**文章の抜粋:**
不自由のない暮らしができるほどの収入はあったが
金が入るとすぐに使ってしまう。そして借金をする。
次の収入は借金の返済にあてられ、
生活のためにまた借金をする、そして浪費をするという
借金と浪費のスパイラルだった。

40歳を過ぎて若い女と駆け落ちをした。
いや、駆け落ちをするつもりだった。
女を先にパリへ向けて立たせ自分は後から行くつもりだったが
途中で立ち寄ったドイツの町でルーレットにのめり込んでしまった。
ビギナーズラックで最初に1万フラン儲けたのが原因だった。
彼が4日間ルーレットばかりやっている間に
女はパリで新しい恋人をつくっていた。

その後も彼はギャンブルをやめなかった。
相変わらず借金の返済に追われていた。

**資料:**
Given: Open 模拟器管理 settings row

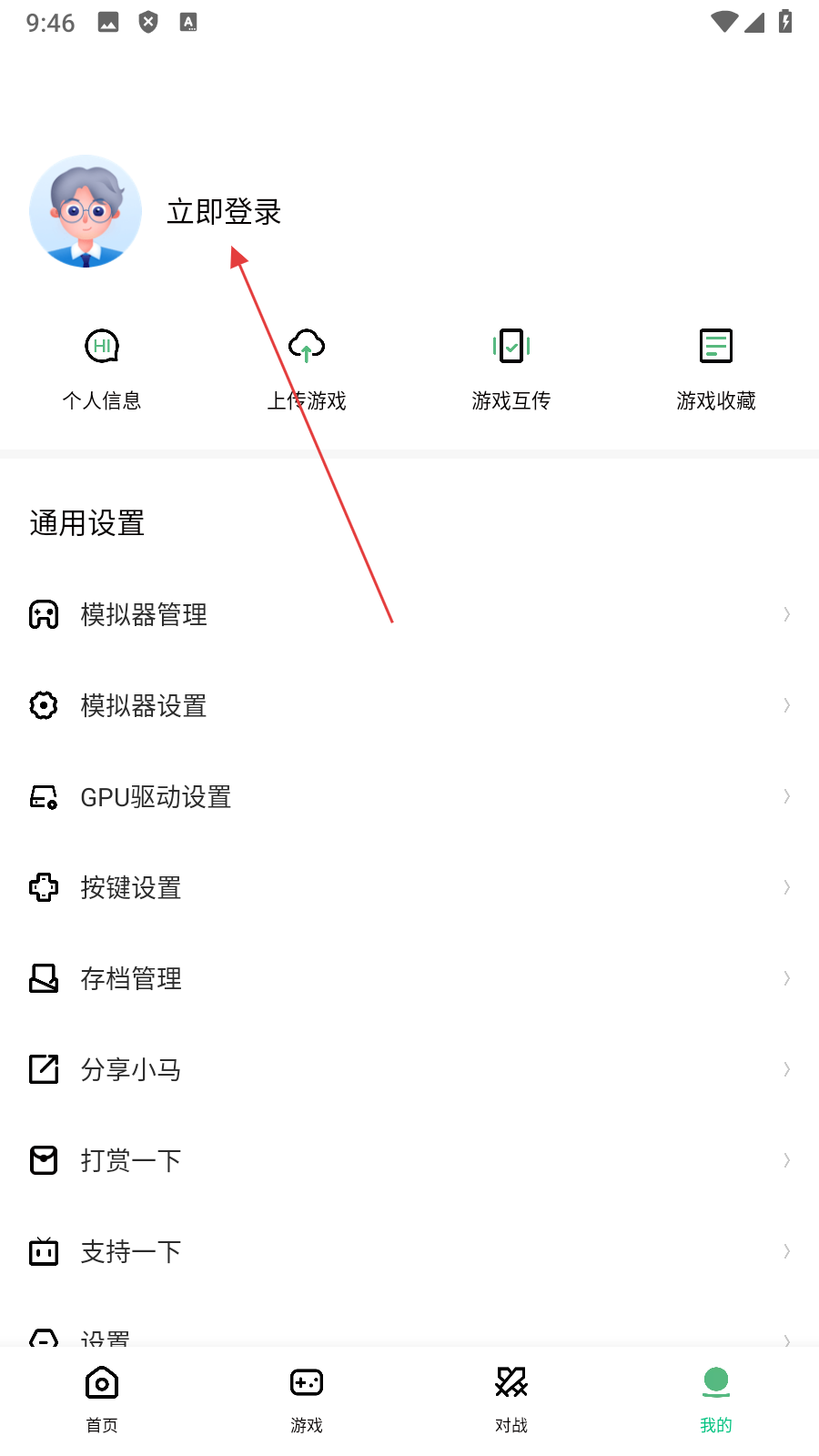Looking at the screenshot, I should pos(410,614).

**課題 1:** 文章の抜粋では、彼はビギナーズラックで最初にルーレットでいくら儲けましたか。
**課題 2:**
次の(a)〜(c)が文章の抜粋の内容と合っているかどうか、それぞれ「はい」か「いいえ」で答え、決め手になる部分を抜粋からそのまま引いてください。
(a) 女は彼より先にパリへ向けて出発した。
(b) 彼は1週間ルーレットばかりやっていた。
(c) その後、彼はギャンブルをやめた。
**課題 3:** 借金とギャンブルをめぐる文章の抜粋を、最後の一文のあとから書き継いでください。
資料の行は、文章の抜粋とは別のものです。

**解答 1:** 1万フランです。

**解答 2:**
(a) はい。「女を先にパリへ向けて立たせ自分は後から行くつもりだった」
(b) いいえ。「彼が4日間ルーレットばかりやっている間に」
(c) いいえ。「その後も彼はギャンブルをやめなかった。」

**解答 3:**
悪質な出版社ととんでもなく不利な契約を結んで借りた金まで
ギャンブルですってしまった。
もう後がない。そんな状態で彼は長編小説を1本書いた。
2本めは口述筆記で仕上げた。
そのとき彼の言葉を文字にした20歳の女学生は
彼のプロポーズを受け入れたが、
新生活がはじまると間もなく、
花嫁は自分の道具をすべて質に入れる羽目になった。

結婚しても彼は相変わらずギャンブルに耽っていた。
無一文になっては、これが最後と言いながら妻に金をせびった。
そして妻からもらった金は当然のようにギャンブルに消えた。
彼がいつものように一文なしになったとき、
妻に書き送った手紙がある。
 
 わたしは自分の仕事、つまりこの勝負について、
 少し詳しく説明する。わたしはもうこれで二十度も、
 ルーレット台に近寄るたびに、こういう実験をしたものだ。
 もし冷静に、落ちついて、はっきり胸算用しながら勝負をしたら、
 負けるなんてことは絶対にあり得ない!

しかし彼は負け続けた。
最初は勝つことがあっても負けるまでやめないのだから
最後には一文無しになるに決まっている。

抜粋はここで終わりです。